L’IBD (Inflammatory Bowel Disease), ovvero la malattia infiammatoria intestinale cronica, è una condizione sempre più diffusa nel mondo canino. Non si tratta di una semplice indigestione, ma di una sfida complessa che richiede un approccio integrato tra medicina veterinaria, nutrizione e analisi del microbiota.

Cos’è l’IBD e perché il Microbiota è la chiave

La medicina veterinaria moderna sta compiendo passi da gigante nello studio del microbioma intestinale. Gli studi più recenti analizzano come i batteri intestinali reagiscero a diversi stimoli, cercando soluzioni che vanno dalle diete a esclusione fino a interventi più complessi come il trapianto fecale o l’integrazione mirata di prebiotici e probiotici.

Uno dei punti focali della ricerca riguarda l’interazione tra i nutrienti (proteine animali, vegetali, grassi e carboidrati) e la flora batterica.

I sintomi dell’IBD: Come riconoscere i segnali di allarme

L’IBD è una malattia “subdola” perché i suoi segnali possono essere intermittenti. Riconoscerli precocemente è fondamentale per evitare che l’infiammazione diventi irreversibile.

I segnali più comuni a cui prestare attenzione sono:

  • Vomito cronico o sporadico: Spesso sottovalutato se avviene “solo una volta a settimana”.
  • Diarrea o feci molli: Presenza di muco o, nei casi più gravi, tracce di sangue.
  • Borborgigmi intensi: Rumori forti provenienti dallo stomaco e dall’intestino.
  • Inappetenza o “fame capricciosa”: Il cane rifiuta il cibo o mangia con riluttanza.
  • Perdita di peso: Nonostante il cane mangi regolarmente (o più del solito).
  • Atteggiamenti di dolore: La tipica “posizione della preghiera” (zampe anteriori a terra e posteriore alzato) per scaricare la tensione addominale.

 

L’impatto delle proteine sull’infiammazione

Un aspetto spesso sottovalutato è il dosaggio proteico. Come evidenziato da studi pubblicati su PubMed, un sovradosaggio di proteine animali — anche in cani sani — può alterare l’equilibrio intestinale.

Il rischio? Una proliferazione eccessiva di alcuni ceppi batterici che, pur essendo utili in piccole quantità, se sovrappopolati scatenano una disbiosi intestinale severa, alimentando il circolo vizioso dell’IBD.


Come affrontare l’IBD: L’importanza di una scelta consapevole

Affrontare l’IBD non significa solo “cambiare crocchette”. Secondo la mia esperienza, il successo terapeutico deriva dalla sinergia tra alimenti scelti con cura e un’integrazione specifica.

Esistono diverse strade per individuare il percorso alimentare corretto:

  1. Metodo Storico (Dieta a Esclusione): Si eliminano gli alimenti che in passato hanno dato problemi.

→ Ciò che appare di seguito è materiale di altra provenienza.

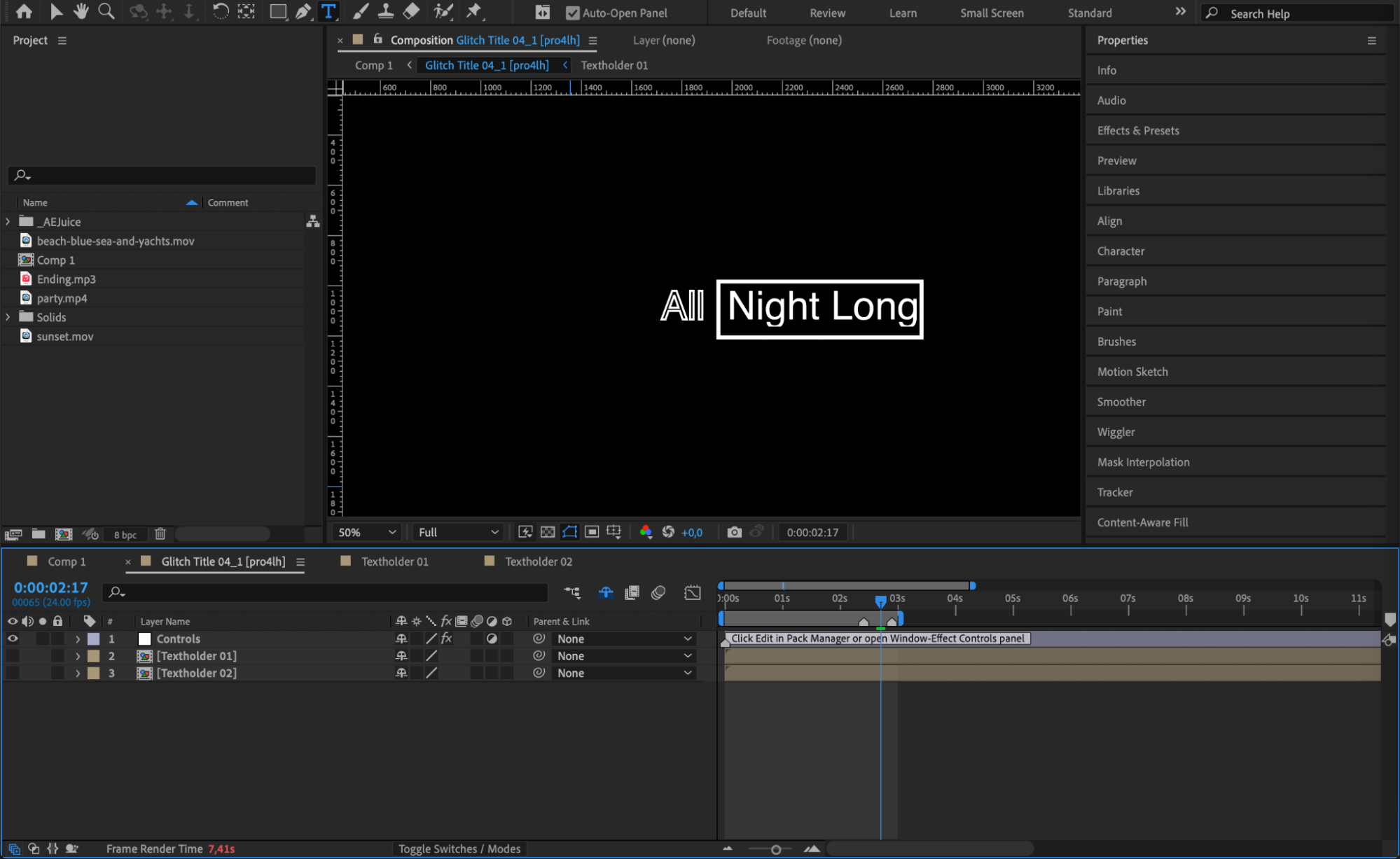
Task: Select the Horizontal Type tool
Action: 328,12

È un metodo classico, ma può trasformarsi in un percorso lungo ed estenuante per il cane.
  2. Test Kinesiologico (Muscolare): Un approccio interessante che permette di valutare la risposta energetica del cane a determinati alimenti, aiutando a restringere il campo fin da subito.
  3. Monitoraggio Costante: Poiché l’intestino è un organo dinamico, la dieta deve evolversi. In molti casi clinici recenti, ho riscontrato benefici immediati riducendo o eliminando temporaneamente le proteine animali per abbassare il carico infiammatorio, adattando di mese in mese anche la tipologia di verdure e fibre utilizzate.

Conclusione

L’IBD non è una condanna, ma un segnale che l’ecosistema interno del tuo cane è fuori equilibrio. Partire da un’analisi accurata e da una dieta che non sovraccarichi l’intestino è il primo passo per restituire energia e salute al tuo compagno a quattro zampe.